_ACTIVITY 1:_ List every restaurant or dining establishment in Yountville named in the passage on Yountville's restaurants below, which precedes the data.
_ACTIVITY 2:_ Write a continuation of the passage on Yountville's restaurants below, which precedes the data, beginning after its final sentence.

Thomas Keller’s venerated establishment, The French Laundry, which housed many local chefs who then went on to run their own successful restaurants, is the anchor of the town. But it’s not the only revered Yountville spot. Two of Keller’s more recent restaurants—Ad Hoc and Bouchon Bakery—are now destinations in their own right, drawing locals and visitors to experience a delightful taste of the region each day. Brix, a lovely restaurant with extensive on-site gardens, offers a taste of the region that has only improved over the years. And the newest member of the town’s culinary family, Bardessono, offers a luxuriously relaxing experience with dining and lodging that still maintains a connection to its farming roots.
The amazing chefs from these restaurants—from Thomas Keller’s chief leaders to others who are making a name for themselves in lesser known but equally stellar establishments—have graciously shared their recipes with us in this chapter. These regional specialties
are so named for the way they represent the area’s special farmland or a unique tradition at a particular restaurant. Some are simple, some are more complicated, but they are all very wine country
—and all incredibly delicious.

_RECORDS:_
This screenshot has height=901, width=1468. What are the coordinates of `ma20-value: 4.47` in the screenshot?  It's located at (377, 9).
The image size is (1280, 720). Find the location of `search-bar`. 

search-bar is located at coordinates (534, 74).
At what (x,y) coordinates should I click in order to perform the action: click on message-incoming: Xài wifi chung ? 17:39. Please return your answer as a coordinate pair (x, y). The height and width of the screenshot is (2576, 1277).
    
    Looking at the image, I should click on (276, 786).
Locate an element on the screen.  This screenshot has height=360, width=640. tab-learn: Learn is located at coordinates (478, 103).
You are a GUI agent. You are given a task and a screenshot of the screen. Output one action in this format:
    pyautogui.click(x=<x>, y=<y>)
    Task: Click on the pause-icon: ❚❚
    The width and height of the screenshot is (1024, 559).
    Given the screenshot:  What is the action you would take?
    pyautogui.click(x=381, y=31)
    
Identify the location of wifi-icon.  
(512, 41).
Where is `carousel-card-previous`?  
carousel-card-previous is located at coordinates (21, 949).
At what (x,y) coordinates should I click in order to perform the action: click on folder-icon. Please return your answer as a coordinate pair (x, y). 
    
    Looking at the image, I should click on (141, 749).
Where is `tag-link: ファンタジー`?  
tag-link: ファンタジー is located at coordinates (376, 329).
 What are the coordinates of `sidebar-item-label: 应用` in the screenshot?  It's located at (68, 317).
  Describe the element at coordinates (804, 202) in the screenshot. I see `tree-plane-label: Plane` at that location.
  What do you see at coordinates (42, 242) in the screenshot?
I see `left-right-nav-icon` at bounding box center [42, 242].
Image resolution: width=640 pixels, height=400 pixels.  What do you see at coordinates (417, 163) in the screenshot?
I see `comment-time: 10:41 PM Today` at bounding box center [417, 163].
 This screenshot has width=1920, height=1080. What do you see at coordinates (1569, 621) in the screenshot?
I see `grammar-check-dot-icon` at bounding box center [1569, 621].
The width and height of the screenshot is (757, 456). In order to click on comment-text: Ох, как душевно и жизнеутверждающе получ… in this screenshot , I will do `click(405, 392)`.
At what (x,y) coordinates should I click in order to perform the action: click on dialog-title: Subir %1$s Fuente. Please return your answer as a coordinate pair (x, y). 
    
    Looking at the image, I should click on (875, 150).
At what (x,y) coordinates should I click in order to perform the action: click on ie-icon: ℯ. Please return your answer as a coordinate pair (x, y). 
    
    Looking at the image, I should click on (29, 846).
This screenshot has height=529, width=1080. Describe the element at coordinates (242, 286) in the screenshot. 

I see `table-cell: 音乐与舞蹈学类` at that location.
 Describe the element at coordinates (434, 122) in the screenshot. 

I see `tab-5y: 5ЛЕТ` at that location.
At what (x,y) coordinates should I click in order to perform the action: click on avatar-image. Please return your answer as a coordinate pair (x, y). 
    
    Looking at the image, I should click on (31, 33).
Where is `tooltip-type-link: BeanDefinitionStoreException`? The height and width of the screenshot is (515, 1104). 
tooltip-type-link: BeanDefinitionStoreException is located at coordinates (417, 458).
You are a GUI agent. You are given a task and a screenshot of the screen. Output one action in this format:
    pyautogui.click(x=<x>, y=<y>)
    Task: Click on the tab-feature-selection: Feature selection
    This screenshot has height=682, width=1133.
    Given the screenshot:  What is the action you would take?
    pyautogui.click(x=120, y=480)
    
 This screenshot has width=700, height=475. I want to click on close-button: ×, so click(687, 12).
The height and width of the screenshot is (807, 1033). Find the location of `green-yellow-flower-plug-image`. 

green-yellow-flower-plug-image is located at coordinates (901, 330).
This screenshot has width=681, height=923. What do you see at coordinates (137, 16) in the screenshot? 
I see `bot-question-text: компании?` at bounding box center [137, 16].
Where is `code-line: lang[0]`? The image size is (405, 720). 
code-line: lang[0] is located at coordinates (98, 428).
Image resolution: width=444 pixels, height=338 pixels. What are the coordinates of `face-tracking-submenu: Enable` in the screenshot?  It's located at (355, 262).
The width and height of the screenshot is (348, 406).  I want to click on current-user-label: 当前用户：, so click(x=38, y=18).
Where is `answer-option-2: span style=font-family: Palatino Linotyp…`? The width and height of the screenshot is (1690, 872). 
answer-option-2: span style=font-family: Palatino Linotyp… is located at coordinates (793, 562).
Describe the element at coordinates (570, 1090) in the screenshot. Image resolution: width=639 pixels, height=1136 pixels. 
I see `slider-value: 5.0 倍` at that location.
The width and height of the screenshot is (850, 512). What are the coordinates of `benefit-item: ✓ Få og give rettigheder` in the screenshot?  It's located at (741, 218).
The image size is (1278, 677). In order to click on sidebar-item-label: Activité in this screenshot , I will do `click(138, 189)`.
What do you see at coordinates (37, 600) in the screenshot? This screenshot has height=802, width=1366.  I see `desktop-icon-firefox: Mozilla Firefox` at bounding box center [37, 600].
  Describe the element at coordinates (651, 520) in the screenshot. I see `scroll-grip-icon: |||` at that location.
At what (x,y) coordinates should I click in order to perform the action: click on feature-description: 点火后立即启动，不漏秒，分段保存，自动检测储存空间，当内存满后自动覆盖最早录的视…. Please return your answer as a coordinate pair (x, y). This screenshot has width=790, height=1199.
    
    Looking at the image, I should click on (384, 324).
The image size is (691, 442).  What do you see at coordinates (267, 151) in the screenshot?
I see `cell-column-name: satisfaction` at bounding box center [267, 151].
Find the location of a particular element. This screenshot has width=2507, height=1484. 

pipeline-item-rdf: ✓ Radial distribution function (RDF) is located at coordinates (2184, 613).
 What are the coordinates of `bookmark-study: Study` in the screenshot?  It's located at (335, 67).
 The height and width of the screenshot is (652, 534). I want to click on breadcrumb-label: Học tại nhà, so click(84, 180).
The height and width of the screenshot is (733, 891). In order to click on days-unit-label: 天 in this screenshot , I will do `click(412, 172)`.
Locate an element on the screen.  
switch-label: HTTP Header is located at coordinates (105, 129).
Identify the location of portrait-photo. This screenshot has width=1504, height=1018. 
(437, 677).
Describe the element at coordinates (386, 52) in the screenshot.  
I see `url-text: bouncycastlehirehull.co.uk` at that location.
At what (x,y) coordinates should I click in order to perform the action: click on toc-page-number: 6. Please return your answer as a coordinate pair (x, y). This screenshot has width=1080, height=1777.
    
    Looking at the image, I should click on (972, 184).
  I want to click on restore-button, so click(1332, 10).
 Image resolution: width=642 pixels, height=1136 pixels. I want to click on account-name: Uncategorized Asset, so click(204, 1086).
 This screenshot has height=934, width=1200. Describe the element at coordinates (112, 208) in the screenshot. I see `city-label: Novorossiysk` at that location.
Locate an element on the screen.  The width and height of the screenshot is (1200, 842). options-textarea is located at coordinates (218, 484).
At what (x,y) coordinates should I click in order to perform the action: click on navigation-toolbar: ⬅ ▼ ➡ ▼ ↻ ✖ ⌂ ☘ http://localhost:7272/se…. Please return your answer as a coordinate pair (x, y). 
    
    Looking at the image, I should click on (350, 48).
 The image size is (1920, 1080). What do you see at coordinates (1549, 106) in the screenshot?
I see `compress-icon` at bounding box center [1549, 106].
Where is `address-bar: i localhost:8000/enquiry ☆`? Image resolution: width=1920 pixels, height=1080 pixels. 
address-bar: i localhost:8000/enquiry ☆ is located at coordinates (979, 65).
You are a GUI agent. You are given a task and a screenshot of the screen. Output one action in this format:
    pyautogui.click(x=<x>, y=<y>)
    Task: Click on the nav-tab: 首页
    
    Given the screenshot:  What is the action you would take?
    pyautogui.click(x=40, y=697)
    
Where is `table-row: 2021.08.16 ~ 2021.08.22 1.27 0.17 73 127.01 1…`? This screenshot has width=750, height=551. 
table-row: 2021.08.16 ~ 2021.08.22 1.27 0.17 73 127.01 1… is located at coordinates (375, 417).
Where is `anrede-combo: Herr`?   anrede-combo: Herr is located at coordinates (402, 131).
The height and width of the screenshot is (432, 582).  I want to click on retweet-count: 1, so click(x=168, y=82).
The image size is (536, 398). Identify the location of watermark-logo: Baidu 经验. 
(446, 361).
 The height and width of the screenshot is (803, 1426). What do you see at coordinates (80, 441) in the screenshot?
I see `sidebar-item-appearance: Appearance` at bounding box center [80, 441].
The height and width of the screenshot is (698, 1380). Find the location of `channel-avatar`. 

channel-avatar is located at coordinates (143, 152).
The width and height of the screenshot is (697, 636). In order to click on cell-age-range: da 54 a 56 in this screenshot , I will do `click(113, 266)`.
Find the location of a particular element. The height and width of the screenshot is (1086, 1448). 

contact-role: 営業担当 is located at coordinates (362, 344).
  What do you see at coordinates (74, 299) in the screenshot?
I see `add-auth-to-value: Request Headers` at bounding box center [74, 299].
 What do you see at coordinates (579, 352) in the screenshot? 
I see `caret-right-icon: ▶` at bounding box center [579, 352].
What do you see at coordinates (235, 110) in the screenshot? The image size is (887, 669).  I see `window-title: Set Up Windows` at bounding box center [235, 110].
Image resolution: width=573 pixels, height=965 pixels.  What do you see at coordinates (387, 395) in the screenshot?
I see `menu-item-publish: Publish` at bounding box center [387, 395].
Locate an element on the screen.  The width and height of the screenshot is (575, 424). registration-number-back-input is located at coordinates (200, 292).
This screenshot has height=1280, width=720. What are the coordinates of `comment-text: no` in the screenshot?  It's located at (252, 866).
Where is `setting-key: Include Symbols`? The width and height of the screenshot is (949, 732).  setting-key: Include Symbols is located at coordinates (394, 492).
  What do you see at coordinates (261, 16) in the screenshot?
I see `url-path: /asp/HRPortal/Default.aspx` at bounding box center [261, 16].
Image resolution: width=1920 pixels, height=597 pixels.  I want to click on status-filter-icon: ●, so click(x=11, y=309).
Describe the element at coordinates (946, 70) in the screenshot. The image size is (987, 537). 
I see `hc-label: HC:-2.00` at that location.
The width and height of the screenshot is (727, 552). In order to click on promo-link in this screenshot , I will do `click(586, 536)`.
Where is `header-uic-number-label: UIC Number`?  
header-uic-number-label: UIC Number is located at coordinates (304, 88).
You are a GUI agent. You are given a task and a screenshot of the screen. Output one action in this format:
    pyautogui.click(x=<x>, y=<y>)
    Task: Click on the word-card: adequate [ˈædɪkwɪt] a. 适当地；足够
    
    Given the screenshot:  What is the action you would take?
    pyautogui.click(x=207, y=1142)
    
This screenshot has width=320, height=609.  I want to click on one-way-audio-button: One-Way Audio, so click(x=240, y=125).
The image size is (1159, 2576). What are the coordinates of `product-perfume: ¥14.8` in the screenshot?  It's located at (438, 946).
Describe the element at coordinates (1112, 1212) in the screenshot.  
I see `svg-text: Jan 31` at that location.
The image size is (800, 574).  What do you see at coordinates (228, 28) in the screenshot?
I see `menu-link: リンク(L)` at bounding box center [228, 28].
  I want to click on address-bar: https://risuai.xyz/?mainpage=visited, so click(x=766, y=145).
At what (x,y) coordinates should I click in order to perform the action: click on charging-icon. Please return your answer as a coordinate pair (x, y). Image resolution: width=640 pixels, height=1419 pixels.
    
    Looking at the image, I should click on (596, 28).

_TASK ANSWER 1:_ The French Laundry, Ad Hoc, Bouchon Bakery, Brix, Bardessono

_TASK ANSWER 2:_
AD HOC
6476 WASHINGTON STREET
YOUNTVILLE, CA 94599
(707) 944-2487
WWW.ADHOCRESTAURANT.COM
CHEF/OWNER: THOMAS KELLER; CHEF DE CUISINE: DAVE CRUZ
Who could have imagined that a student of computer science and electrical engineering would one day be at the helm of one of a superchef’s restaurants? Certainly not Dave Cruz, Texas native and original chef de cuisine of Thomas Keller’s family-style establishment, Ad Hoc. Cruz grew up in a Philippine family in West Texas, and though he didn’t dream of becoming a chef, he does remember a proud moment of cookery in the sixth grade.
We were supposed to make something ourselves and bring it in to share with the class,
Cruz explains. I made the traditional Filipino dish, lumpia, and just remember walking in with a big tray of these crispy little rolls. It was pretty cool.
After attending college at the Polytechnic University of New York, working side jobs through school as a waiter to pay the bills, he became a computer systems engineer. But there was something he loved about cooking, and eventually he was drawn back to the kitchen. He calls working for the Thomas Keller Restaurant Group an amazing honor, and actually helped Chef Keller and then Executive Chef Jeffrey Cerciello develop and launch Ad Hoc.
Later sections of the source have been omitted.